If UConn doesn’t emerge from Bridgeport, it will count as one of the most stunning outcomes in recent memory.
Georgia vs. Stanford
Two of the winningest coaches ever will face off in Spokane -- which, by the way, is really a very cool town -- but unless Jasmine Hassell has the game of her life, Stanford, Tara VanDerveer and Chiney Ogwumike are off to the Elite Eight.
Ogwumike is just about as good as it gets in the college game, at 22.9 points and 13.0 rebounds per game; she shoots 58.0 percent from the field and 77.4 percent from the line. Joslyn Tinkle is a solid 6-3 senior complement, and point guard Amber Orrange is steady if not spectacular, and if unheralded Sara James continues to rise to the occasion in key moments, even the presumed continued absence of Toni Kokenis will not be a killer.
Georgia, on the other hand, simply struggles to score. Twice in the last month, the Bulldogs have only managed 38 points (which, as math majors will have already determined, is less than a point a minute), and as a team, they shoot 40.1 percent from the field and 28.0 percent from three-point distance.
Simply put, these are not Elite Eight numbers, and unless Khaalidah Miller and Anne Marie Armstrong suddenly start raining threes, Stanford’s size in the paint will stunt Georgia’s offense, and Ogwumike and friends will roll to a double-digit win.
LSU vs. California
The few, the proud … the Tigers.
It’s one thing to win with seven players on your home court; it’s another to go on the road and try to get past a team that has seven players who average more than 19.6 minutes a game. Oh, and those seven will attack LSU’s biggest weakness: Rebounding.

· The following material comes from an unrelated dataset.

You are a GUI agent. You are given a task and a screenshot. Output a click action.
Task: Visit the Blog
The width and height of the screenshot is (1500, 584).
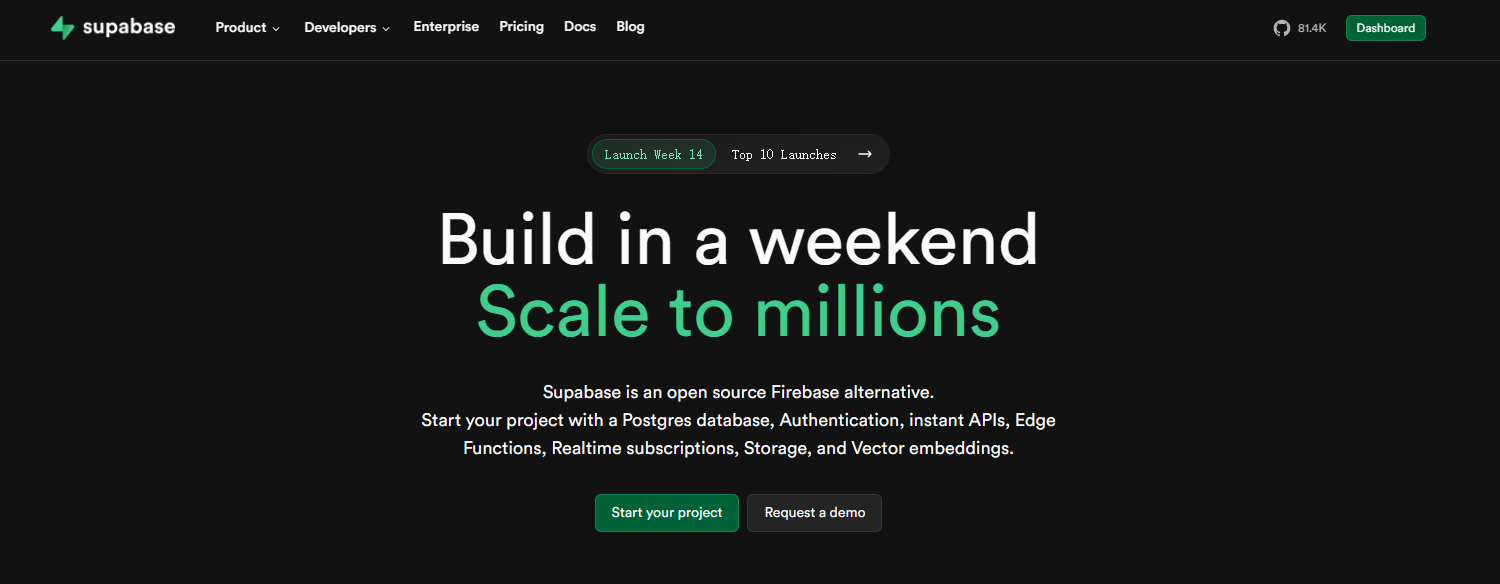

Cal outrebounds its opponents by 11.6 a game, and averages 18 offensive boards a game. LSU outrebounded its opponents by 1.4 a game, and gave up 23 more offensive rebounds than it collected.
The conclusion, obviously, is that even if Layshia Clarendon and Brittany Boyd can’t make a shot (which can happen at times), Gennifer Brandon, Talia Caldwell and Reshanda Gray will simply keep pounding the boards until one of them scores. Yes, Theresa Plaisance is 6-5, but she is not the physical presence that’s needed to keep Brandon, Caldwell and Gray from terrorizing the Tigers on the glass, and 6-4 freshman Derreyal Youngblood averages an astonishing one foul for every 3:30 she’s on the court. (That's right -- she fouls out, on average, in just 18 minutes.)
And though much has been made of Jeanne Kenney’s absence, all her return would mean would be a 30.7-percent shooter (22.9 percent from beyond the arc) who averaged 5.5 points a game. The Bears will also focus on Adrienne Webb after her fine performance against Penn State, and if Clarendon can’t shut her down, defensive specialist Eliza Pierre will come on to make sure Webb doesn’t get another career high.
It’s hard to see how LSU can win this game, but then again, it was hard to see how the Tigers could beat the Nittany Lions -- but they did. Of course, that was in Baton Rouge, and that’s a long way from Spokane. There might be a few “Geaux Tigers” banners in the crowd, but with both Cal and Stanford there, and Pac-12 pride at stake, LSU will have to rely only on its magnificent seven.
And they won’t be enough.
Elite Eight Round
Cal vs. Stanford, round three. The two teams split the first two, each winning on the other team’s home court, so factoring in the effect of the neutral court is all but impossible. Both teams are very good, but both teams are also flawed. Stanford will be out to reinforce its dominance; Cal to topple the queen of the Pac-12.
In all honesty, I have no idea who will win, but if forced, I guess I’ll pick Cal -- by one, in triple overtime.